To obtain the similar result for a compound Negative Binomial distribution, we need the recursive expression for the corresponding pmf.

Lemma 3.2. Denote the pmf of $c_{{\rm nb}(\alpha,p)}(\,f)$ as g. Then

(3.3)\begin{equation} (n+1) g_{n+1}= \frac{q}{1-qf_0} \sum^n_{j=0} [(\alpha-1) j + n+\alpha] f_{j+1} g_{n-j},\quad n\ge 0. \end{equation}

Proof. In [Reference Panjer3], it is assumed that $f_0=0$. We consider a more general situation, $f_0\ge 0$. The pmf of ${\rm NB}(\alpha,p)$ is denoted by $\{p_n, n\ge 0\}$, that is

\begin{equation*} p_n =\binom{\alpha+n-1}{n} p^\alpha q^n, \quad n\ge 0,\ q=1-p, \end{equation*}

so

\begin{equation*} \frac {p_n}{p_{n-1}}= a+\frac {b}{n}, \quad n\ge 1, \end{equation*}

where a = q, $b=(\alpha-1) q$. Hence, for all $n\ge 0$,

(3.4)\begin{eqnarray} \sum^{n+1}_{j=0} \left (a+\frac {bj}{n+1}\right ) f_{j} g_{n+1-j}=q f_0 g_{n+1}+ \frac {q}{n+1} \sum^n_{j=0} [(\alpha-1)j +n+\alpha] f_{j+1} g_{n-j}. \end{eqnarray}

Denote by $f^{(k)}=\{f^{(k)}_i, i\in\mathbb{N}\}$ the pmf of $\sum^k_{i=1} X_i$, where $X_1, \ldots, X_k$ are iid random variables with a common pmf f.

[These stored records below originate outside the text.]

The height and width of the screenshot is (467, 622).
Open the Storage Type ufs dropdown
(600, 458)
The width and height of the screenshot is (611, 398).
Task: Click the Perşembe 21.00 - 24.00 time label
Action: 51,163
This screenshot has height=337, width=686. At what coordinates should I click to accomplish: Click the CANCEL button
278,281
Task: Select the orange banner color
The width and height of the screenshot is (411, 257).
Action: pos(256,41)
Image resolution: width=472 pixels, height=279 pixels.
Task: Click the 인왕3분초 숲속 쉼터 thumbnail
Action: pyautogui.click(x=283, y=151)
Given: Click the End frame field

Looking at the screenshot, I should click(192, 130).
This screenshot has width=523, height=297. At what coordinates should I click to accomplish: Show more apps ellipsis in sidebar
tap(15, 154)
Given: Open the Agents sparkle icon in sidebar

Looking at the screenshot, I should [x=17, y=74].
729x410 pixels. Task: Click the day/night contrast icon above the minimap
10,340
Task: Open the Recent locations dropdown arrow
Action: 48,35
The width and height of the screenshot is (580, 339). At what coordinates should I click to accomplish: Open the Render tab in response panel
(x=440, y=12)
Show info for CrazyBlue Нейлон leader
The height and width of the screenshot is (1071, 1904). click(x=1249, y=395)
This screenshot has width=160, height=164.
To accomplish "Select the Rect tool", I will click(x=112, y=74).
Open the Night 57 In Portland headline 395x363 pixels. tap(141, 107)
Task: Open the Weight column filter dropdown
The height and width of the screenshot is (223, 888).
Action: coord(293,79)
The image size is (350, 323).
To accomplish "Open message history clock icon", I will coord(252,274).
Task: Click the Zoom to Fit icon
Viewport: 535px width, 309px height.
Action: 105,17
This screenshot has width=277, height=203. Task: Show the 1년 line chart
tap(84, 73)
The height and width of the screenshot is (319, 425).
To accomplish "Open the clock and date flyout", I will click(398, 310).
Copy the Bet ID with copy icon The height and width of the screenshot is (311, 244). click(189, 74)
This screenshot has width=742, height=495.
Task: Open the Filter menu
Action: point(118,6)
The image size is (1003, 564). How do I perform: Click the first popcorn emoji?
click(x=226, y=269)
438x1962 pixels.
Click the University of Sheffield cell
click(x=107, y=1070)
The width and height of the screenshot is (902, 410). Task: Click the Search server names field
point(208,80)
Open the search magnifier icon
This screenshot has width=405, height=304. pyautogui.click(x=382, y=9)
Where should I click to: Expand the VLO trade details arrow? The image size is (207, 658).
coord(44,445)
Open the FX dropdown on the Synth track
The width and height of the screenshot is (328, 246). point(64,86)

On the other hand, by using $\sum^{n+1}_{j=0} j f_j f^{(k)}_{n+1-j}=\frac {n+1}{k+1} f_{n+1}^{(k+1)}$, we have

(3.5)\begin{align} \sum^{n+1}_{j=0} \left (a+\frac {bj}{n+1}\right ) f_{j} g_{n+1-j} &= \sum^{n+1}_{j=0} \left (a+\frac {bj}{n+1}\right ) f_j \sum^\infty_{k=0} p_k f^{(k)}_{n+1-j} \nonumber \\ &= \sum^\infty_{k=0} p_k \sum^{n+1}_{j=0} \left (a+\frac {bj}{n+1}\right ) f_j f^{(k)}_{n+1-j} \nonumber \\ &= \sum^\infty_{k=0} p_k \left (a f_{n+1}^{(k+1)}+ \frac {b}{n+1} \sum^{n+1}_{j=0} j f_j f^{(k)}_{n+1-j}\right ) \nonumber \\ &= \sum^\infty_{k=0} p_k \left (a+\frac {b}{k+1}\right ) f_{n+1}^{(k+1)} \nonumber \\ &= \sum^\infty_{k=1} p_k f_{n+1}^{(k)} \nonumber \\ &= p_0 f^{(0)}_{n+1}+ \sum^\infty_{k=1} p_k f_{n+1}^{(k)}\qquad [f^{(0)}_\ell=0,\ \ell\ge 1] \nonumber \\ &= g_{n+1}. \end{align}

By (3.4) and (3.5), we conclude (3.3).

Proposition 3.3. Let f be a pmf defined on $\mathbb{N}$. If $\alpha^\ast\ge \alpha\in (0,1]$, $p, p^\ast\in (0,1)$, and if the compound Negative Binomial distribution $c_{{\rm nb}(\alpha,p)}(\,f)$ is non-degenerate and log-concave, then ${\rm nb}(\alpha^\ast,p^\ast) \le_{\rm lc} c_{{\rm nb}(\alpha,p)}(\,f)$.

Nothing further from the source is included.